Saved entries
⁂

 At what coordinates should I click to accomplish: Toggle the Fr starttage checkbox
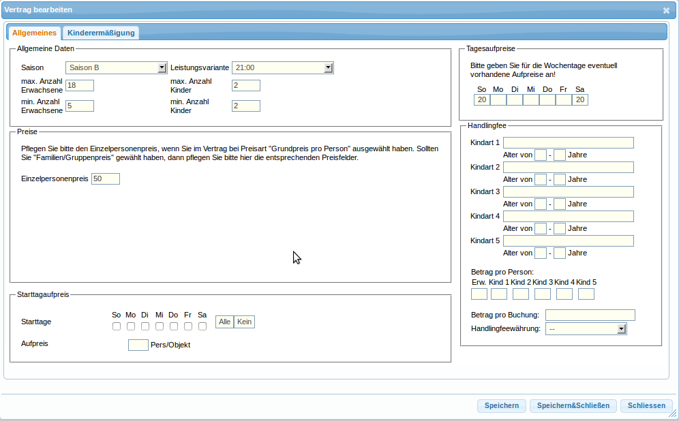188,326
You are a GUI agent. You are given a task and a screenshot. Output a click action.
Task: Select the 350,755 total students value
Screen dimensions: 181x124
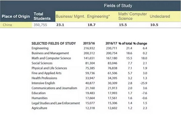(40, 25)
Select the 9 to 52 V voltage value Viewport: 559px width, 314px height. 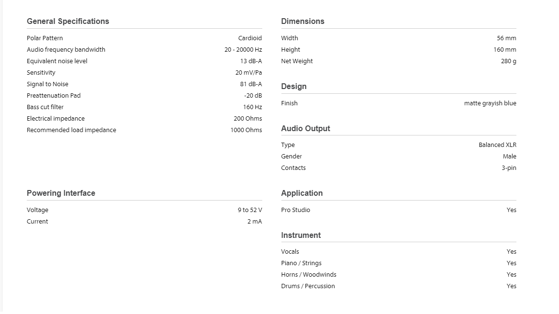250,210
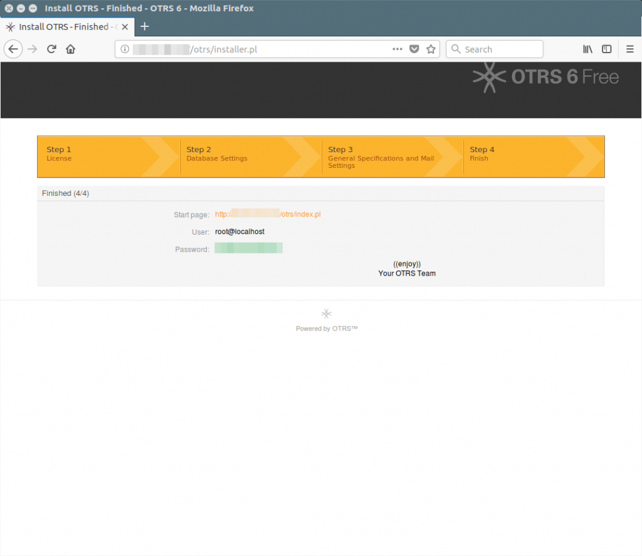
Task: Select the Install OTRS - Finished tab
Action: [66, 27]
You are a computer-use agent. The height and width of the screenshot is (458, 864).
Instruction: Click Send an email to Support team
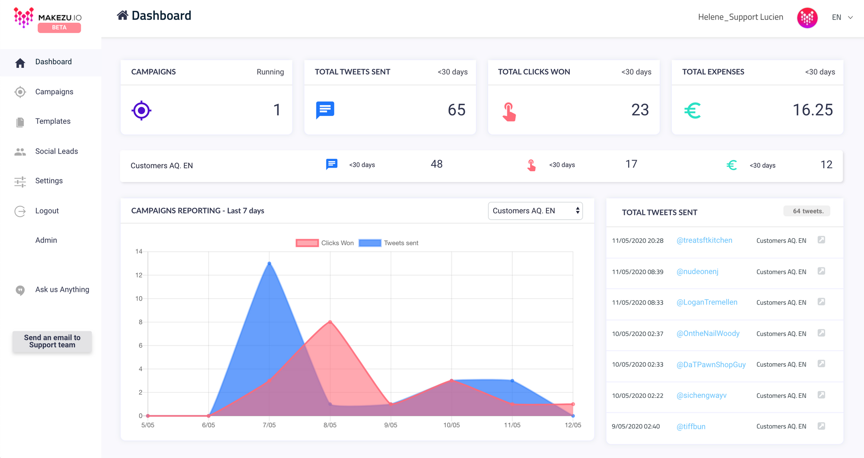coord(52,341)
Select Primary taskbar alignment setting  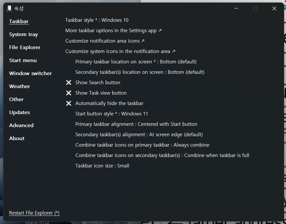pos(136,124)
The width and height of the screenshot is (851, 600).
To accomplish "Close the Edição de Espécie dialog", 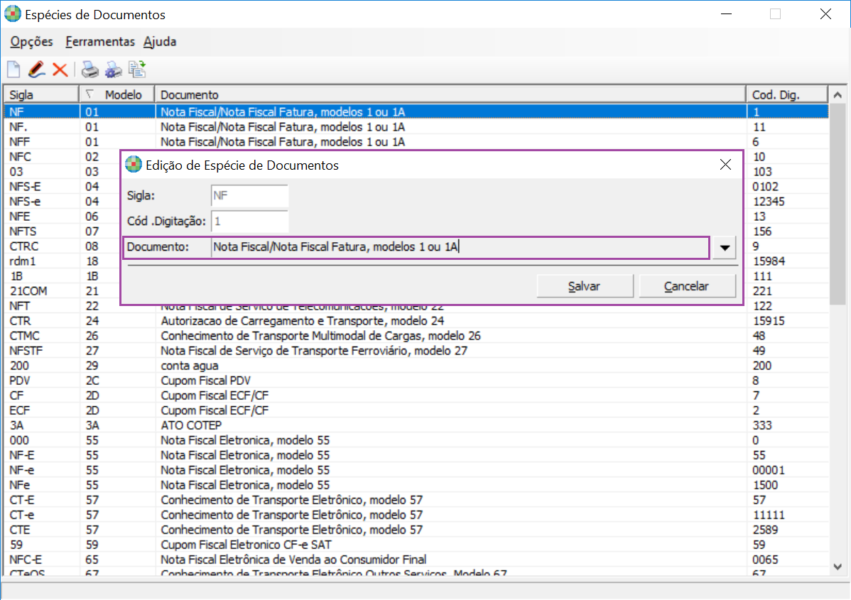I will (725, 165).

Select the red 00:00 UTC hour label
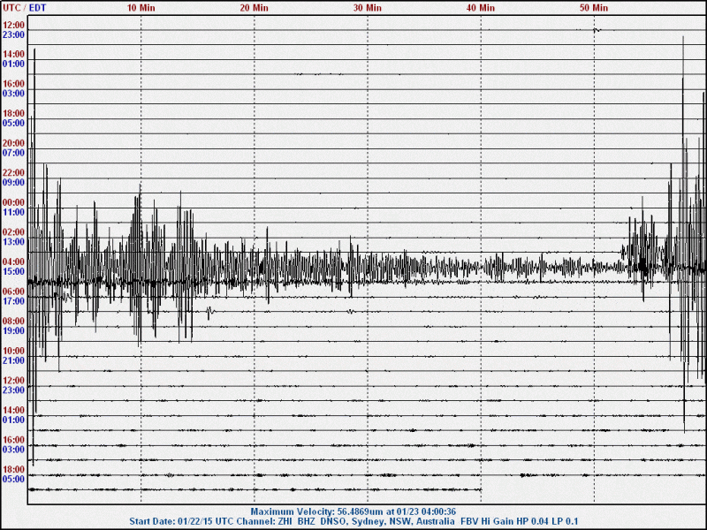pyautogui.click(x=14, y=202)
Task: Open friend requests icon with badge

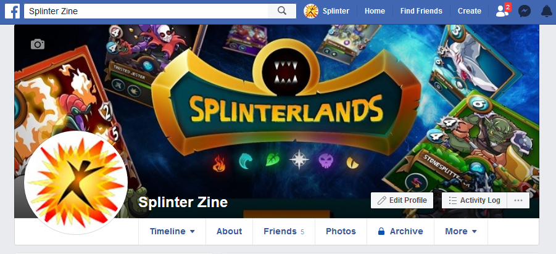Action: pos(503,11)
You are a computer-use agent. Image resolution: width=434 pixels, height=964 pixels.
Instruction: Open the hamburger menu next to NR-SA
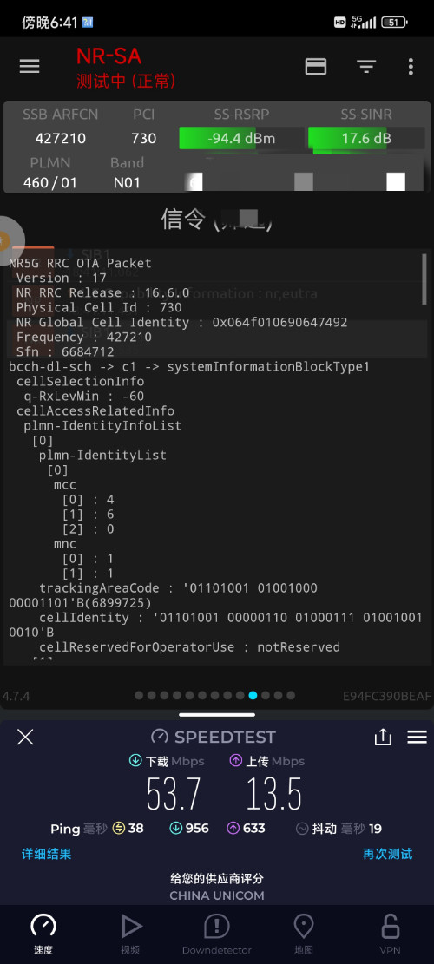30,67
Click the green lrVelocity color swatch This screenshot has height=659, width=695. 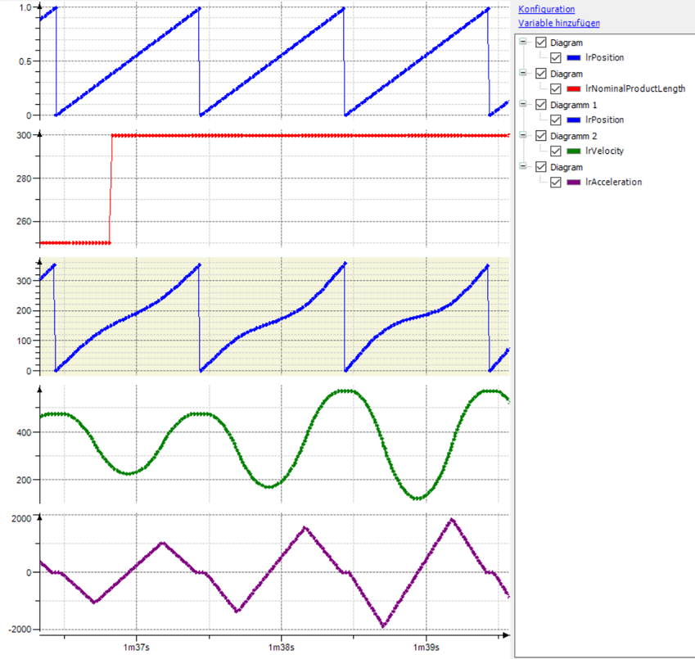[x=573, y=151]
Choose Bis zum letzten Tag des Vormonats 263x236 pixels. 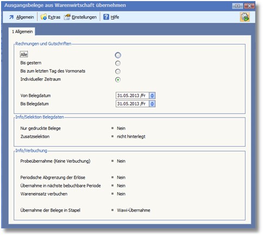[118, 71]
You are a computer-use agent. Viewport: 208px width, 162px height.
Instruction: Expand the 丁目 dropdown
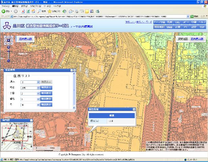pyautogui.click(x=38, y=93)
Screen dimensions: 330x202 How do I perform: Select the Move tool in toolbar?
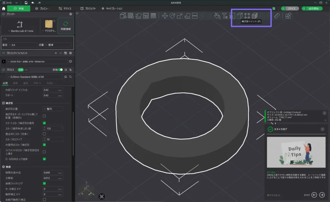pyautogui.click(x=165, y=15)
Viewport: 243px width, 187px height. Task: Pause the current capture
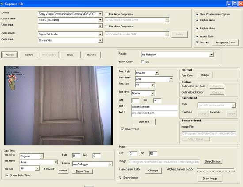70,55
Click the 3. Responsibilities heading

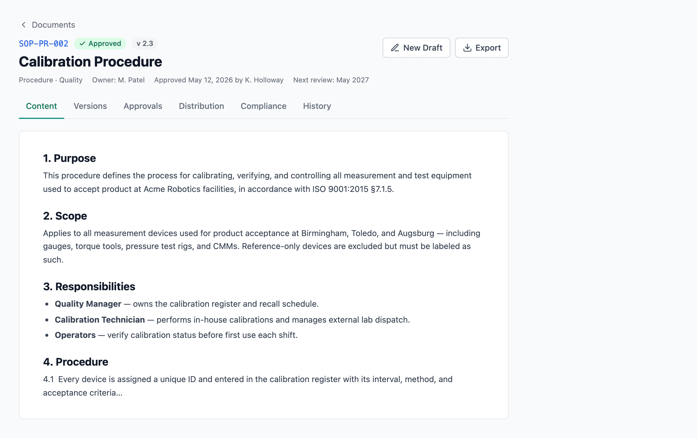pyautogui.click(x=89, y=287)
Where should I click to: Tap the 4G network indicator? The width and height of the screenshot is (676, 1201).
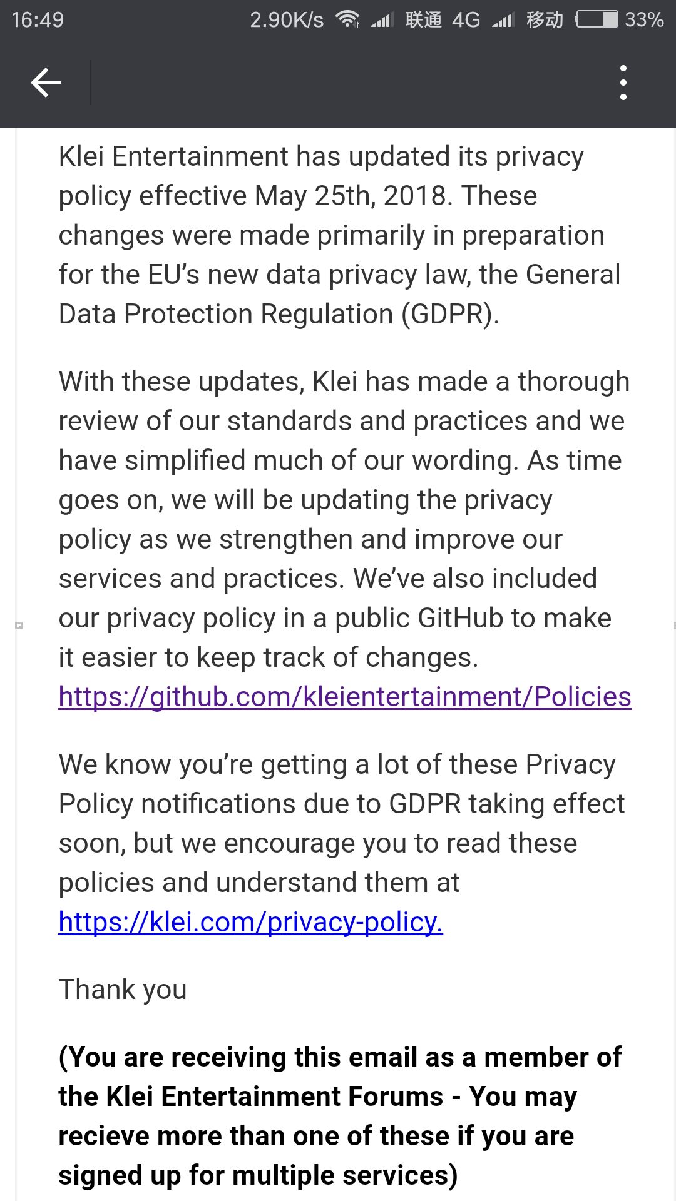[x=466, y=19]
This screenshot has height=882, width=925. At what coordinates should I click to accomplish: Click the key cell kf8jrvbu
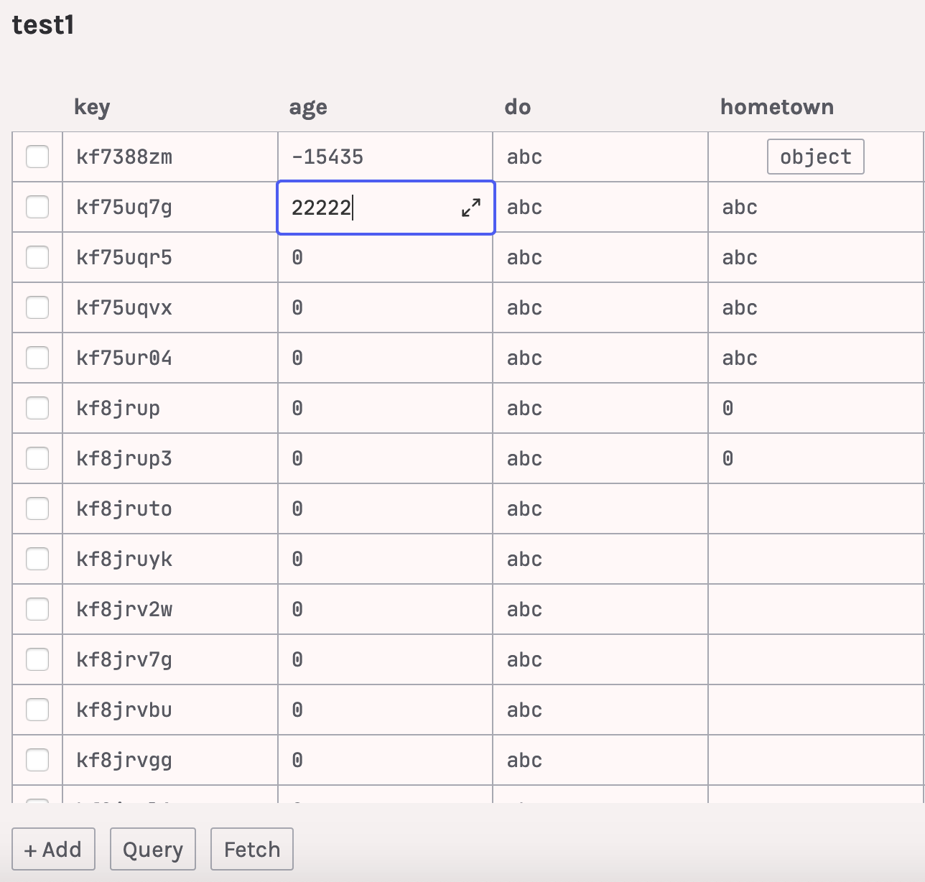pyautogui.click(x=169, y=709)
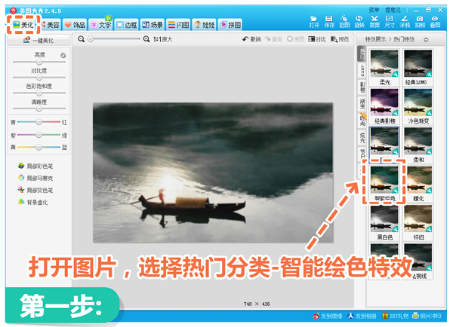Viewport: 453px width, 327px height.
Task: Open the 边框 borders tab
Action: (126, 25)
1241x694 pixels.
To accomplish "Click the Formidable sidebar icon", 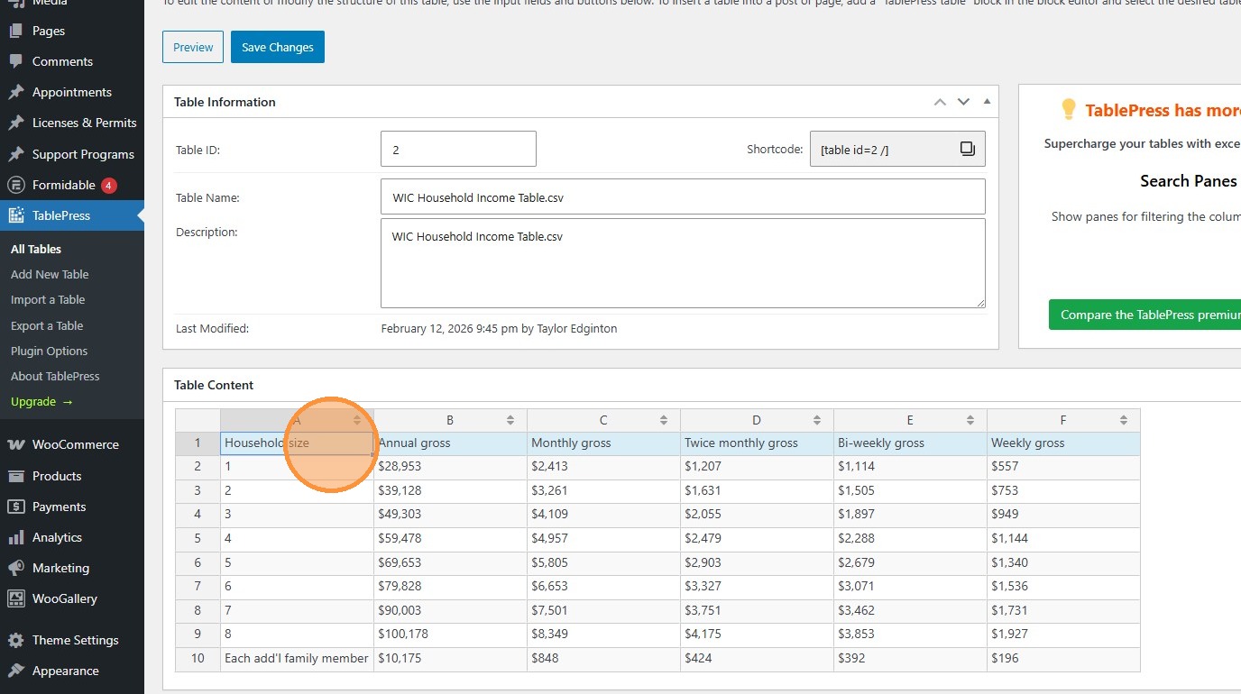I will click(x=15, y=185).
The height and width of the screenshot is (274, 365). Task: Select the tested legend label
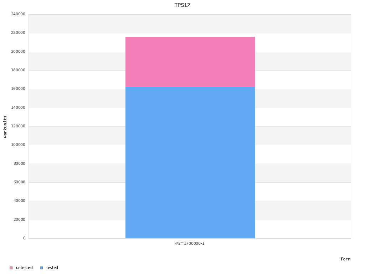click(x=52, y=268)
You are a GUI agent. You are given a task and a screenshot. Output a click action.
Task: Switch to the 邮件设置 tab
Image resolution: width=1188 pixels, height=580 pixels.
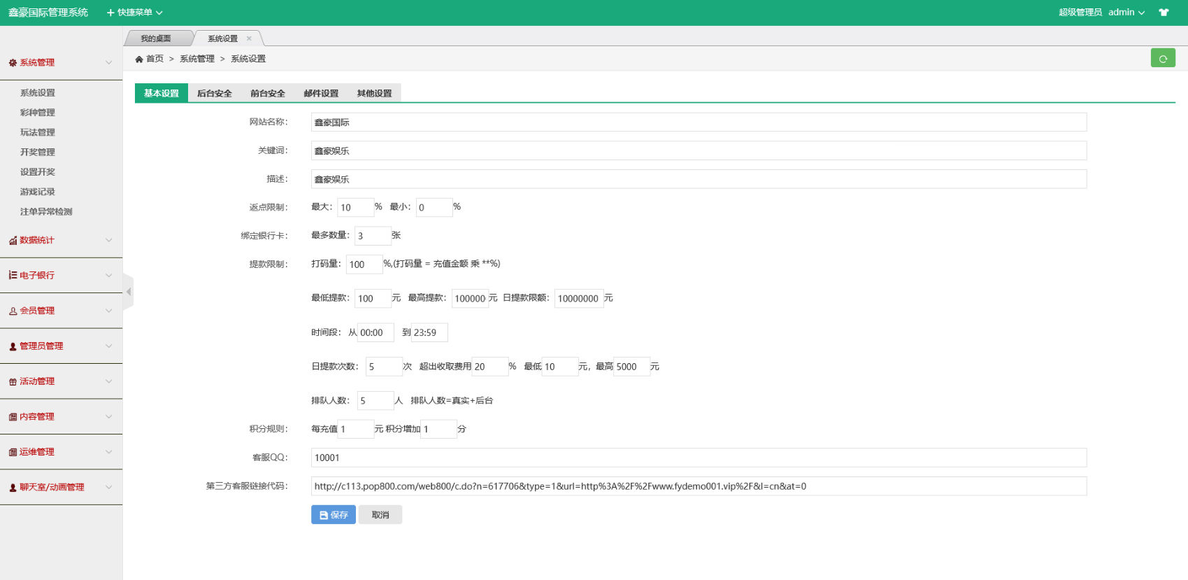pyautogui.click(x=321, y=94)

⁂

• _Exercise details_
Retype the lines exactly. Begin at the one that holds "Task: Switch to the 邮件设置 tab", stop at the last line of the entries above, and drop the pictures.

• _Result of this exercise_
Task: Switch to the 邮件设置 tab
Image resolution: width=1188 pixels, height=580 pixels.
pyautogui.click(x=321, y=94)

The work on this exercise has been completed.